The corporatization of the world feels like it's coming to a head. You're not allowed to own anything anymore. Everything is a subscription and it's impossible to afford property. You just rent everything putting you on constant edge until you die.

[-] [email protected] 1 points 1 year ago

I was just thinking the exact same thing. Things seems to have accelerated lately, but I don't know if this is something regular users even notice or care about and it just feels significant to us because of the recent twitter and reddit idiocy.

I am super excited about all the attention the fediverse is getting. There are still a ton issues to be solved here, but decentralization feels like the next evolutionary step of the web.

One of the issues is "who's gonna pay for it"? And I think the answer is something like "most users are", in the sense that you'd pay your local instance, the same way you used to pay for newsgroups. Thus keeping it out of the hands of venture capitalists, hedge funds and billionaires in general, because hopefully we've learned that that's a bad thing.

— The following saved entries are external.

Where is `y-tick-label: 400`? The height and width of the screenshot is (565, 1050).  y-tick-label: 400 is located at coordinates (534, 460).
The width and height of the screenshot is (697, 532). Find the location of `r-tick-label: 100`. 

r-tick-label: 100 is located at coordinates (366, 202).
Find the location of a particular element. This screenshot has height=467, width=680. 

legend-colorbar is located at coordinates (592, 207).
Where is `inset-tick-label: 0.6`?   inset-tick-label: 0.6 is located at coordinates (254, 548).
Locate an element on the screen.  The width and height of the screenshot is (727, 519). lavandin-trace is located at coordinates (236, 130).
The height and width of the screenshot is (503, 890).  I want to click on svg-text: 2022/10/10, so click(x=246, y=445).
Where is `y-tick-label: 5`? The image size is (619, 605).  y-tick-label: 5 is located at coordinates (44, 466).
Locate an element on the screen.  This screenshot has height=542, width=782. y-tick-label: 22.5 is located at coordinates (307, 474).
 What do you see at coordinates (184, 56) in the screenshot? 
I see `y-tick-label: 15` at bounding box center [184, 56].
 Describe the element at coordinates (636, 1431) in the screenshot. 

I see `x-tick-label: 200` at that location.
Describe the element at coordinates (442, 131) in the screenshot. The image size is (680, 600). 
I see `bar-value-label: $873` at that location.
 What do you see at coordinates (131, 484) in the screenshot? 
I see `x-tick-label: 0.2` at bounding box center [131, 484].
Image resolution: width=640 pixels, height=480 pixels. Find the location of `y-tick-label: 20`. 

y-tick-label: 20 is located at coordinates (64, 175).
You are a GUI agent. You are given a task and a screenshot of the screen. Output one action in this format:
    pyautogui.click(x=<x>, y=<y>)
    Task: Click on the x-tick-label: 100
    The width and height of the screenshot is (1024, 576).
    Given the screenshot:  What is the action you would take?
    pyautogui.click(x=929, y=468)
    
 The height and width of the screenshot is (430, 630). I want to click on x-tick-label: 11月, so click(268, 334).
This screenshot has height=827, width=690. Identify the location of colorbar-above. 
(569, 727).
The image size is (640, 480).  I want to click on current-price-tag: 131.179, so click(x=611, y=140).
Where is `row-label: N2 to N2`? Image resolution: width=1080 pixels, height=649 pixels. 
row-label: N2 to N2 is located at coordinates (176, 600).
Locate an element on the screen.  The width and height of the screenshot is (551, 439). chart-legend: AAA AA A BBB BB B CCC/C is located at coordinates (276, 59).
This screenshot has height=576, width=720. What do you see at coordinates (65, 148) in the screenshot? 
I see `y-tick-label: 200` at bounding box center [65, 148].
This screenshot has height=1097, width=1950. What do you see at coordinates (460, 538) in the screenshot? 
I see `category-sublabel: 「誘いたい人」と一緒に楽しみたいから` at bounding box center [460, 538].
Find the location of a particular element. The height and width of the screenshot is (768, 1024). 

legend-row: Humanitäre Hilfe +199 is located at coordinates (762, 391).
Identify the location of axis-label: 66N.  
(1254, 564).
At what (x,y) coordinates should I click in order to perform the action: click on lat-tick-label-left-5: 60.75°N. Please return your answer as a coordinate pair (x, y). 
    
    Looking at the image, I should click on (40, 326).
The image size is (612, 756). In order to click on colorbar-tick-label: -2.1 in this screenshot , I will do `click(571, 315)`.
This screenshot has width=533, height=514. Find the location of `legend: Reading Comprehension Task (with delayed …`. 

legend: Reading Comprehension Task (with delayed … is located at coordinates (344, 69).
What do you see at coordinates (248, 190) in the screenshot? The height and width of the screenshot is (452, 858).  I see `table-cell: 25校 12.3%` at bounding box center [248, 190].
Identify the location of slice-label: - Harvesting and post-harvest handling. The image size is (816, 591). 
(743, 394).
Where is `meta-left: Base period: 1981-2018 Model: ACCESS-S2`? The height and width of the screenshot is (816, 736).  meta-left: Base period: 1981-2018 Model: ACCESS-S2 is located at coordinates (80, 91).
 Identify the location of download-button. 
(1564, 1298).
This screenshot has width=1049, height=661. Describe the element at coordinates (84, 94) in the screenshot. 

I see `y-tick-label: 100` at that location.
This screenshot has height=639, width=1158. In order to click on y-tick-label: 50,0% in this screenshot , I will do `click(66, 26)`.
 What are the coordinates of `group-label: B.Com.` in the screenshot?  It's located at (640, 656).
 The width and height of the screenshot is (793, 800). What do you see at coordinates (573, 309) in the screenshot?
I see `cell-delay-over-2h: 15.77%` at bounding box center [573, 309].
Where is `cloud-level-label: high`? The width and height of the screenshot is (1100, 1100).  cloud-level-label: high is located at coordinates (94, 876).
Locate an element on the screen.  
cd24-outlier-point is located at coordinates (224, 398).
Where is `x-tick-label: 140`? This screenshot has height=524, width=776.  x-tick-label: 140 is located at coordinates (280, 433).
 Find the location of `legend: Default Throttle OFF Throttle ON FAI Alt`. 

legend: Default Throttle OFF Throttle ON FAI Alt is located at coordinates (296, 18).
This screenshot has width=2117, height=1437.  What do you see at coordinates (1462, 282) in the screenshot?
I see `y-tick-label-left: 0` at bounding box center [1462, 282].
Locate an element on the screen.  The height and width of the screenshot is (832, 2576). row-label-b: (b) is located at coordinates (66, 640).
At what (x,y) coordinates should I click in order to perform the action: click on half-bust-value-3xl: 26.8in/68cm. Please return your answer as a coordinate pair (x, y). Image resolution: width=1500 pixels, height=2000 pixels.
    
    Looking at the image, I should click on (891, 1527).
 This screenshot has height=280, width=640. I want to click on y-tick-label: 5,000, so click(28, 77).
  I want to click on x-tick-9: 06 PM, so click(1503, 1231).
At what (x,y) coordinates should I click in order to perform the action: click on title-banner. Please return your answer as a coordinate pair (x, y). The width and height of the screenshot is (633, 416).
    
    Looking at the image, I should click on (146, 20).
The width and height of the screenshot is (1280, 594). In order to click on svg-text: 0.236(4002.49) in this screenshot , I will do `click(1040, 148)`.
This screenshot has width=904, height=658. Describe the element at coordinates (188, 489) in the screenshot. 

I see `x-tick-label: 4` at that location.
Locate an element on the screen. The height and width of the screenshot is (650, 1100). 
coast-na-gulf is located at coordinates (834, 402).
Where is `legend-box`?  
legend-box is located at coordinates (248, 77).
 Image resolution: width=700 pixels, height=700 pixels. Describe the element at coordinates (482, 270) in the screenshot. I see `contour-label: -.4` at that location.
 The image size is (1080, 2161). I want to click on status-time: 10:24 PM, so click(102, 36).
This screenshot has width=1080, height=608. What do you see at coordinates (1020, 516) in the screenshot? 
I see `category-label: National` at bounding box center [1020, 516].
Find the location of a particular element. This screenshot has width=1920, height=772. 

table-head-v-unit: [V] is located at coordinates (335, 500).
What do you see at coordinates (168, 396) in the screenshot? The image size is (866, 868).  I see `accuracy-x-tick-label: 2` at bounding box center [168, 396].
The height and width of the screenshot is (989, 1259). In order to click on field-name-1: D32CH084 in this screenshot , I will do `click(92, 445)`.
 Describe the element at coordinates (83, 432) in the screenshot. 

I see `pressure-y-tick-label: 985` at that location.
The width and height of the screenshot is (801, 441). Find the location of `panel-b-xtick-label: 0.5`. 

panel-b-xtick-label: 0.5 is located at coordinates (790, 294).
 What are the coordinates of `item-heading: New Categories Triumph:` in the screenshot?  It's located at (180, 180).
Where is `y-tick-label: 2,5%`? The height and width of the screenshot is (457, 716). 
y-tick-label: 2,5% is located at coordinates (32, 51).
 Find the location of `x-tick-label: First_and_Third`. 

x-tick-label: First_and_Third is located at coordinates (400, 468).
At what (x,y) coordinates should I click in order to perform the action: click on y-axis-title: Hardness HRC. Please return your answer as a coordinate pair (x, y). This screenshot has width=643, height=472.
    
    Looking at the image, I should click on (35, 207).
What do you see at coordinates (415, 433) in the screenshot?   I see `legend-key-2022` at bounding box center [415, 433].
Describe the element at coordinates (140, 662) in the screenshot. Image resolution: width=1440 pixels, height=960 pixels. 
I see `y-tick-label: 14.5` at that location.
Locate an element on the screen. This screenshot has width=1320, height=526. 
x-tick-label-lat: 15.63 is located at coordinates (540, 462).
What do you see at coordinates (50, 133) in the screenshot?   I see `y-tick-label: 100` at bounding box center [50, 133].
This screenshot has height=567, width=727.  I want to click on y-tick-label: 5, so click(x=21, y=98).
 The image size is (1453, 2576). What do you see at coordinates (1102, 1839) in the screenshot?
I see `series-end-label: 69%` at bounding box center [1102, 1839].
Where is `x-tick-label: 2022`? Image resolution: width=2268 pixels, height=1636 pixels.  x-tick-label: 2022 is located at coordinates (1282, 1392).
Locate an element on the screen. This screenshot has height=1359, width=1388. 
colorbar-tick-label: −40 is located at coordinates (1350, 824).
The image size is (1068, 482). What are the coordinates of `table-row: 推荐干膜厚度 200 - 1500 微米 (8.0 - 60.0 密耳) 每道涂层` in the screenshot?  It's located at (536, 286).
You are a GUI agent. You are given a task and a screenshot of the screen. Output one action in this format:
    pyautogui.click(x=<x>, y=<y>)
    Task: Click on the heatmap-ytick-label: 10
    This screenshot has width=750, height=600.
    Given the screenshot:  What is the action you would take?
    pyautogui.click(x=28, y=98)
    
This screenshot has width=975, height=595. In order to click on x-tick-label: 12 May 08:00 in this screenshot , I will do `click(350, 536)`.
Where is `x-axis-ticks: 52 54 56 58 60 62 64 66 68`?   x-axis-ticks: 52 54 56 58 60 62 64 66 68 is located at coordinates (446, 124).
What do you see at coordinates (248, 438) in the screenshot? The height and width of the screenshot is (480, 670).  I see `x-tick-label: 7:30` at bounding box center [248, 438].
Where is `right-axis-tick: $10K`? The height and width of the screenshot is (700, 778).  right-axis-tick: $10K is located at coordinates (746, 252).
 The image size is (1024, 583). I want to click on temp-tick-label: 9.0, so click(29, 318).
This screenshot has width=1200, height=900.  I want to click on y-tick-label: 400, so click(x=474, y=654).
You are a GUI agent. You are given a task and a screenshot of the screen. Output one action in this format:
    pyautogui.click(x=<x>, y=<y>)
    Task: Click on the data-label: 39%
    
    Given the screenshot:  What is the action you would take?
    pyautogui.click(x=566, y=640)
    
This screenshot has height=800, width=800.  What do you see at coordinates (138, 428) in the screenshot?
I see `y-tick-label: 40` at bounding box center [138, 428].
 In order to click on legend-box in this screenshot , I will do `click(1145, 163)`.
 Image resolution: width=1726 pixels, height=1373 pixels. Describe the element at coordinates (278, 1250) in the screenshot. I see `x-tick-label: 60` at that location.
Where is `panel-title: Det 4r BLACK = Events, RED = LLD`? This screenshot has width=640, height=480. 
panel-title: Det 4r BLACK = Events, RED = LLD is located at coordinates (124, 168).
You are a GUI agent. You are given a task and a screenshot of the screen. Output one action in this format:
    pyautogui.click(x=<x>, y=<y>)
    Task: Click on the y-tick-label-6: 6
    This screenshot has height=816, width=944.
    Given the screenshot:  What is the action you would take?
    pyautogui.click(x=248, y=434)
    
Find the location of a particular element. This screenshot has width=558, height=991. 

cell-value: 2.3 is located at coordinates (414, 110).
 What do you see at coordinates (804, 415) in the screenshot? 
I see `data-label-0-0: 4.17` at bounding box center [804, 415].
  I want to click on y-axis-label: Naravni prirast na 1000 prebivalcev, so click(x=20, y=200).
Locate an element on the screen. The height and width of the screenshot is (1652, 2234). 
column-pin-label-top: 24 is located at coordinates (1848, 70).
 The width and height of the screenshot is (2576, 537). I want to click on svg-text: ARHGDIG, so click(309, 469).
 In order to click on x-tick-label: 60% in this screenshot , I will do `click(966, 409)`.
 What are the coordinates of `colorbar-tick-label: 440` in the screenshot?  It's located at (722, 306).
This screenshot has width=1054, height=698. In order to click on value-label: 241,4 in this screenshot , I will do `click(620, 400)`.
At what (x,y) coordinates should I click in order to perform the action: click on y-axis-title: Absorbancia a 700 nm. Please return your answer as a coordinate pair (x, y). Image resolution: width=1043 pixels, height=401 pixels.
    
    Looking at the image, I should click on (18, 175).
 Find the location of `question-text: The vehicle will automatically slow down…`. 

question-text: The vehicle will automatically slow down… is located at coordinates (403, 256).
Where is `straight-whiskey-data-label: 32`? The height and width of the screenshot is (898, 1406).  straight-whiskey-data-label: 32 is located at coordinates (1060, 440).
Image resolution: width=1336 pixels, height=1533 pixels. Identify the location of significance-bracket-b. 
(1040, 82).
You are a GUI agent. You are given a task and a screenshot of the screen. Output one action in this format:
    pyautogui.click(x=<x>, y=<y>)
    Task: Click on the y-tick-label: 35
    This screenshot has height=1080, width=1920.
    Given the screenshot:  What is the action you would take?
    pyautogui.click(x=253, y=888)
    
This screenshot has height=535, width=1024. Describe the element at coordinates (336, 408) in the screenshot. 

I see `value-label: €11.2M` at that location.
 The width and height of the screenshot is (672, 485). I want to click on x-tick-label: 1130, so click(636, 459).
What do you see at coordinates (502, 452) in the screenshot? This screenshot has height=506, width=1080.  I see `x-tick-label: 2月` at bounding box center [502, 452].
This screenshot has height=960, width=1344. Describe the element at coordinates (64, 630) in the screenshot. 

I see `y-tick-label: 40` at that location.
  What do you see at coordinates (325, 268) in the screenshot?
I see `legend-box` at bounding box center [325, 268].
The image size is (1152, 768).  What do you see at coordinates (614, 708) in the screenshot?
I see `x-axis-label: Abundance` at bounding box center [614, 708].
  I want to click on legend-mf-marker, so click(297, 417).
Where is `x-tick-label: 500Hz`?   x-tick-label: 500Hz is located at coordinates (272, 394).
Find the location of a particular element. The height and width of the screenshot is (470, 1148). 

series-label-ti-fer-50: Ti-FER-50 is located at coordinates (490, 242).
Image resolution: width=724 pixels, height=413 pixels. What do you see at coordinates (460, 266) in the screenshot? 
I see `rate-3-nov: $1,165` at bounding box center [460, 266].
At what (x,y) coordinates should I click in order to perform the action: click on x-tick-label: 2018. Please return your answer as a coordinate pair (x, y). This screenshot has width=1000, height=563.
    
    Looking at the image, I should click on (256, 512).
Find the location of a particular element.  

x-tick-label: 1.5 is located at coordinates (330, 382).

[-] [email protected] 1 points 1 year ago

Big tech was basically a big dumping scheme, built on top of cheap money (i.e. low interest rates). This prevented smaller competitors from challenging oligarchs, but now the interest rates are too high for this to be sustainable, so they are scrambling to make their businesses actually profitable without admitting the entire business model was unethical and, well... just plain stupid in the long term.

[-] [email protected] 0 points 1 year ago

Turns out that storing and delivering petabytes of data isn't free.

[-] [email protected] 1 points 1 year ago

We never assumed it was, where do you think these billionaires got their money?

[-] [email protected] 0 points 1 year ago

This is the fallout from the technology industry shrinking and coming to terms with itself. See the crash of the Silicon Bank recently as an example. Basically as the positive outlook toward these kind of businesses and pursuits continues to mellow out we'll see these companies look inward to squeeze as much money out of their products as possible.

[-] [email protected] 4 points 1 year ago

I feel like this is the best outcome because we've seen people address what really matters to them. People are switching to more local solutions. Engaging with communities they actually care about.